Cell Type & Histology and their Impact on Survival Time
When an oncologist determines that a patient has mesothelioma, one of the main factors they use to determine survival time is the type of cancerous cells the patient has. Patients that have epithelioid cells are given a longer survival time than patient with sarcomatoid cells. Patients who have a combination of both cells, a type called biphasic are given a survival time that’s between the other two.
Not only do epithelioid cells spread more slowly than sarcomatoid cells, but they also have the most positive response to radiation and chemotherapy.
The different types of cell is one of the reasons that some patients respond so well to one type of mesothelioma treatment while others respond better to a different type of treatment. A mesothelioma specialist will be able to offer advice about what types of treatments should be considered based on cell type.
The Impact of Age and Gender on Survival Time
As a rule, a patient who is younger when they’re diagnosed with mesothelioma cancer will be given a longer survival time than someone who has passed their 65th birthday. This doesn’t mean that an older patient should allow themselves to think that treatment isn’t an option. It is, especially if other than the mesothelioma, the patient is in really good health.

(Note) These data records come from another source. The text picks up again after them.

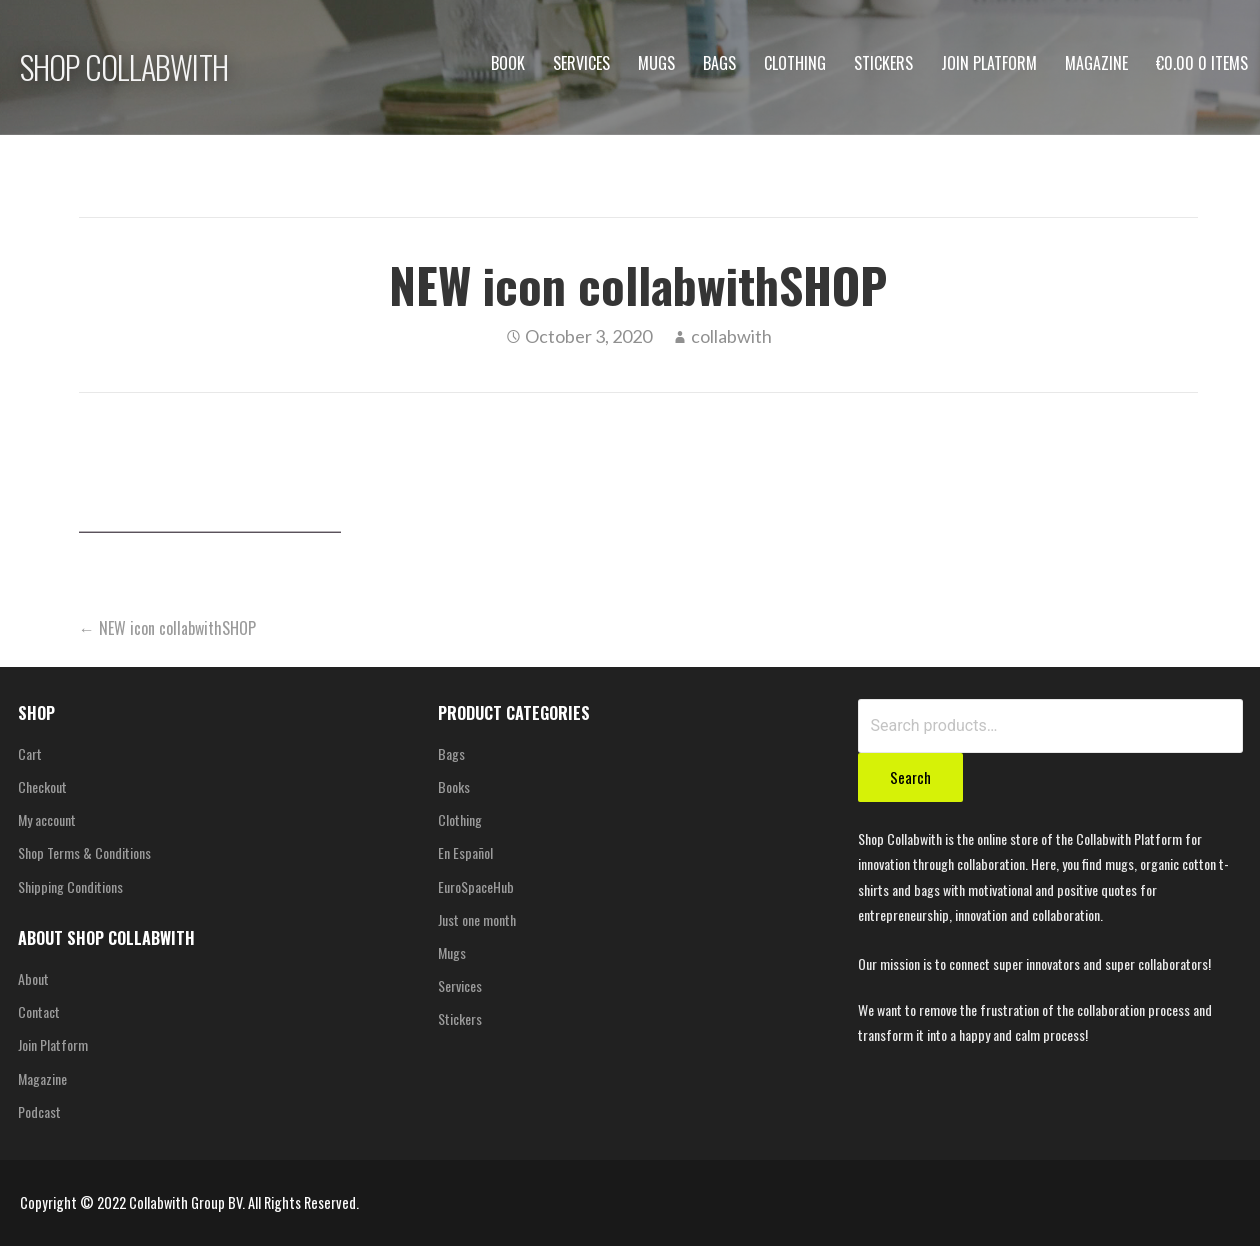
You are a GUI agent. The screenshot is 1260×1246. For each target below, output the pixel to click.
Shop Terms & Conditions (84, 852)
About (33, 978)
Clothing (795, 63)
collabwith (731, 336)
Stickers (883, 63)
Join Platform (989, 63)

The Impact of Gender on Survival Time
When it comes to mesothelioma women have a better survival rate than men. Only 6.5% of the men diagnosed with mesothelioma will be given a 5 year survival time, whereas 15.4% of women will receive a 5 year survival time.
Data collected during one study indicates that one reason for the improved survival time of women is due to the fact that they are 20 more likely to visit a doctor than males patients, and the increased doctor visits leads to an earlier detection. Another factor that men tend to be more likely to work in a asbestos heavy environment than women.
The Importance of Catching Mesothelioma in its Early Stages
The earlier the mesothelioma is detected the greater your survival rate will be. Patients who have passed their 65th birthday before they were diagnosed with mesothelioma while it was in stage 1 received a probable survival time that was a full 5 times longer than those who received the diagnosis when the cancer was at stage 4.
Another advantage of early detection is that there are more treatment options which can further extend your life. While treatment is most successful when mesothelioma is detected early, there are clinical trials underway that provide the possible treatment of the cancer while it’s in its late stages.
Surgical Treatments Frequently Improve Survival Times
A patient’s estimated life span will increase a great deal after they have had mesothelioma tumors surgically removed. The three most common surgical treatments are:
- Extrapleural pneumonectomy (EPP) – which is used to treat pleural mesothelioma
- Pleurectomy/decortication (P/D) – which is used to treat pleural mesothelioma
- Cytoreductive surgery with HIPEC – which is used to treat peritoneal mesothelioma
These three treatments are used only when patients are still in stage 1 or 2. The surgery, combined with chemotherapy or radiation can double their life expectancy.